With Lowe’s latest we learn what has come from 8+ years of digging into our research flail (emphases mine):
… this paper is also a great source for what others have had to say about these issues, too (and since it’s in PLoS, it’s open-access). But the heart of the paper is a series of attempts to apply techniques from decision theory/decision analysis to these problems …
 
… Let’s all say “Alzheimer’s!” together, because I can’t think of a better example of a disease where people use crappy models because that’s all they have. This brings to mind Bernard Munos’ advice that (given the state of the field), drug companies would be better off not going after Alzheimer’s at all until we know more about what we’re doing, because the probability of failure is just too high…
 
… I’ve long thought that a bad animal model (for example) is much worse than no animal model, and I’m glad to see some quantitative backup for that view. The same principle applies all the way down the process, but the temptation to generate numbers is sometimes just too high, especially if management really wants lots of numbers. So how’s that permeability assay do at predicting which of your compounds will have decent oral absorption? Not so great? Well, at least you got it run on all your compounds…
 
… there’s no cure for the physical world, either, at least until we get better informed about it, which is not a fast process and does not fit well on most Gantt charts. Interestingly, the paper notes that the post-2012 uptick in drug approvals might be due to concentration on rare diseases and cancers that have a strong genetic signature …
 
… in drug discovery, we have areas that where our models (in vitro and in vivo) are fairly predictive and areas where they really aren’t…
I think what Lowe is telling us that we need more basic science work because drug development has raced ahead of the science-road it runs on. On the other hand, being a believer in markets and enterprise, he doesn’t quite come out and say that government needs to fund this work, even though he knows pharma won’t.
 
Or perhaps he has such a low opinion of current US government funded research that he doesn’t think our NIH will help. I see his point.  So we need government, but we need better government science …
 
It’s a tough one.
 
But… I just did my board exams again. Seven more years have passed. This time I had to learn more things. Maybe, when we look back, we’ll say that genomics science began to pay dividends around 2010. I think that’s not enough though. If the US is ungovernable, maybe we need to look for others to lead…

See also:

A peculiar finding of a 2010 RSV infection and transient autoimmune diabetes leads to ... nothing.

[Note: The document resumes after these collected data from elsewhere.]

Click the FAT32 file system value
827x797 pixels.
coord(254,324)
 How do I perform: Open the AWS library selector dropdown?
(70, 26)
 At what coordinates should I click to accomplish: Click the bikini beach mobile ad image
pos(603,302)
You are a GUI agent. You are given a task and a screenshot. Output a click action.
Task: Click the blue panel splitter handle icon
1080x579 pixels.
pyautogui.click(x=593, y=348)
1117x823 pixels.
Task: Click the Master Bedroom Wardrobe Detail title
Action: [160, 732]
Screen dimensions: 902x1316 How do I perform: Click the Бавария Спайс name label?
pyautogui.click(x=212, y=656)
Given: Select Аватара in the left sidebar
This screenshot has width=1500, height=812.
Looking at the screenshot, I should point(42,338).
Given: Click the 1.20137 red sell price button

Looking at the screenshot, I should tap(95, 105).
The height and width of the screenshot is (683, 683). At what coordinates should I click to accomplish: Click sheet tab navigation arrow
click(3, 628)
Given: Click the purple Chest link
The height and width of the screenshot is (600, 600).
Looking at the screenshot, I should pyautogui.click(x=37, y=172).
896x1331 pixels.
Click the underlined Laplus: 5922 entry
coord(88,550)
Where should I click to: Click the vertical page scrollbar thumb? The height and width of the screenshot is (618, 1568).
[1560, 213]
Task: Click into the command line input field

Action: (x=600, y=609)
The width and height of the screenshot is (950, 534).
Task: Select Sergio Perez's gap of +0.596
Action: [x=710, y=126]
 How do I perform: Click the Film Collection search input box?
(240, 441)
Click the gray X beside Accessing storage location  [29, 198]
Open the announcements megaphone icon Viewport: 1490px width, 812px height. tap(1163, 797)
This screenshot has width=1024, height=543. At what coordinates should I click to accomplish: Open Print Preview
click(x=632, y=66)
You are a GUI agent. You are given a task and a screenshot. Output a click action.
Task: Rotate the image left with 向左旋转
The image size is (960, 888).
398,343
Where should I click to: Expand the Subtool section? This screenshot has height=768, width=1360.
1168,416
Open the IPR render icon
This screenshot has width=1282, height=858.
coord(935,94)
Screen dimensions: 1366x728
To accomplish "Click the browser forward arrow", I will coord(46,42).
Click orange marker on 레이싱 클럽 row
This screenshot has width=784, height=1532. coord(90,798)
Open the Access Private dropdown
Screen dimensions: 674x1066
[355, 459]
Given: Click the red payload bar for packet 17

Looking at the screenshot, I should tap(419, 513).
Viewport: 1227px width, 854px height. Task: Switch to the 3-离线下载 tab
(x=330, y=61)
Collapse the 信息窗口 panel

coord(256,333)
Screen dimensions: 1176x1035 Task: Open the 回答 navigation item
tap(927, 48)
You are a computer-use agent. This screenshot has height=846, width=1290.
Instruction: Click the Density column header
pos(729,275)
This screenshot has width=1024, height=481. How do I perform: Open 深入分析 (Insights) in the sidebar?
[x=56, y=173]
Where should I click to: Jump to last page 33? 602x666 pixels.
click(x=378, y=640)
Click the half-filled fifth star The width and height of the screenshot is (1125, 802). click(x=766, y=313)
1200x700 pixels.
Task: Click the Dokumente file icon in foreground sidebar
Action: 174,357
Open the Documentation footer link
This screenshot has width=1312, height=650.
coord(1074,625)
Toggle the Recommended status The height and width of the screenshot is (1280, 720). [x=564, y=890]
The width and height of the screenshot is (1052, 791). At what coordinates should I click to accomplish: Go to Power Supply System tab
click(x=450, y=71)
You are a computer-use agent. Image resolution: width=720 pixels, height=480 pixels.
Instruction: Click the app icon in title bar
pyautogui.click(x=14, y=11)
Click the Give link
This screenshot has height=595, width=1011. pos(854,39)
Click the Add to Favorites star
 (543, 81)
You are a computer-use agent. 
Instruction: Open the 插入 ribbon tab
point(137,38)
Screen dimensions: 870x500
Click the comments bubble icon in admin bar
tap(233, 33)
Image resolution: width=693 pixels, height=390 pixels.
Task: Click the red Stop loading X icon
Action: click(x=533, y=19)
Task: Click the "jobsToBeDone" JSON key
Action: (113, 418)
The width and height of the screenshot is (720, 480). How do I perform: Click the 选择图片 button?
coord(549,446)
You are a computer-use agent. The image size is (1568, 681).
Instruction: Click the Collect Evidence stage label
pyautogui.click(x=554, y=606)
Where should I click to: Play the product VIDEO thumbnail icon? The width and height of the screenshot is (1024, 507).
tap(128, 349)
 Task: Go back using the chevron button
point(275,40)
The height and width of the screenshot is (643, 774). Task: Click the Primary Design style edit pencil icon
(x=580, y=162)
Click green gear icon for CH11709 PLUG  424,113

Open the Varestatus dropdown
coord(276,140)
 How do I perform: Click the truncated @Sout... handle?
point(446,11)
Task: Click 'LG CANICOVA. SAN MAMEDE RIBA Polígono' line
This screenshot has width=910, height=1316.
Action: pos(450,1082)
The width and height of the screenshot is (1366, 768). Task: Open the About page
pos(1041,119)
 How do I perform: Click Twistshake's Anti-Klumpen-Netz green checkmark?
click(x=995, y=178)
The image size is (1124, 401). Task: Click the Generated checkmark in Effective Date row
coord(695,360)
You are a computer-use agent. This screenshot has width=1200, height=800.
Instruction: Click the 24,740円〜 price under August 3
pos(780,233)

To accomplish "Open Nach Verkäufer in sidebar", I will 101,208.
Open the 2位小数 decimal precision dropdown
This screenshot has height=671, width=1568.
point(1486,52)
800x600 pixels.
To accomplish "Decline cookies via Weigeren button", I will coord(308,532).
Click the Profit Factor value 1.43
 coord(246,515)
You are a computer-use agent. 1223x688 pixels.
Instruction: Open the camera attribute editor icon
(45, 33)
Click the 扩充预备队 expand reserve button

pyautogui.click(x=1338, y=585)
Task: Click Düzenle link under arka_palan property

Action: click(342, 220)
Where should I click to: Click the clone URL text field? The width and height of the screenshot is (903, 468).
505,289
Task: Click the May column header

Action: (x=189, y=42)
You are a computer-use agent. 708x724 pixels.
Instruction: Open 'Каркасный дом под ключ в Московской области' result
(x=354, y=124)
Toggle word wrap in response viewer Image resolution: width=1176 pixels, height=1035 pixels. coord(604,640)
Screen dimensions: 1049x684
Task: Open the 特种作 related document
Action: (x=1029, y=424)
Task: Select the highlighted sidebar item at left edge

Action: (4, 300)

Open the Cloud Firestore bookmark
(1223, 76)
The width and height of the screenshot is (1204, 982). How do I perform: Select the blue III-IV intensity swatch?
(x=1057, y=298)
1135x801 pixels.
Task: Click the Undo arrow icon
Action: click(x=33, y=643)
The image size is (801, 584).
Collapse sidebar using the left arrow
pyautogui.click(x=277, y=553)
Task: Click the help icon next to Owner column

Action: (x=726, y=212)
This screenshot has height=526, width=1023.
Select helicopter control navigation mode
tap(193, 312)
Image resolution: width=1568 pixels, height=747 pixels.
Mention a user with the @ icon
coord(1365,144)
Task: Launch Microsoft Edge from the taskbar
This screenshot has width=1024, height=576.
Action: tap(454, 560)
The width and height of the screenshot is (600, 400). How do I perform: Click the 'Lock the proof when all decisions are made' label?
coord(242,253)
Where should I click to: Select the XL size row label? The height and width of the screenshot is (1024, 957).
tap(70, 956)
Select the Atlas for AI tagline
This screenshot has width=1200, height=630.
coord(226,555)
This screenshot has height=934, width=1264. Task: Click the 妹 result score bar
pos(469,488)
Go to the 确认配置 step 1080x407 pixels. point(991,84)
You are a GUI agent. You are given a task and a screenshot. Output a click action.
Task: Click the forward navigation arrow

In March of 2012 we learned that a researcher identified a striking relationship between a RSV (respiratory syncytial virus) respiratory infection and development of transient auto-immune diabetes mellitus. You can read the companion article online, the ’54-year-old male volunteer” was Michael Snyder, one of the researchers.

I came across my old blog post on this today, so I looked to see what we’ve learned since about this peculiar relationship. I did a PubMed literature search on “respiratory syncytial virus” and “diabetes”. I found that 2012 article … and nothing else.

I reviewed the 100 or so subsequent article extracts that cited the 2012 paper. There didn’t seem to be any follow-up research.

Maybe the article was badly mistaken. Or maybe this is related to our post-70s research problem.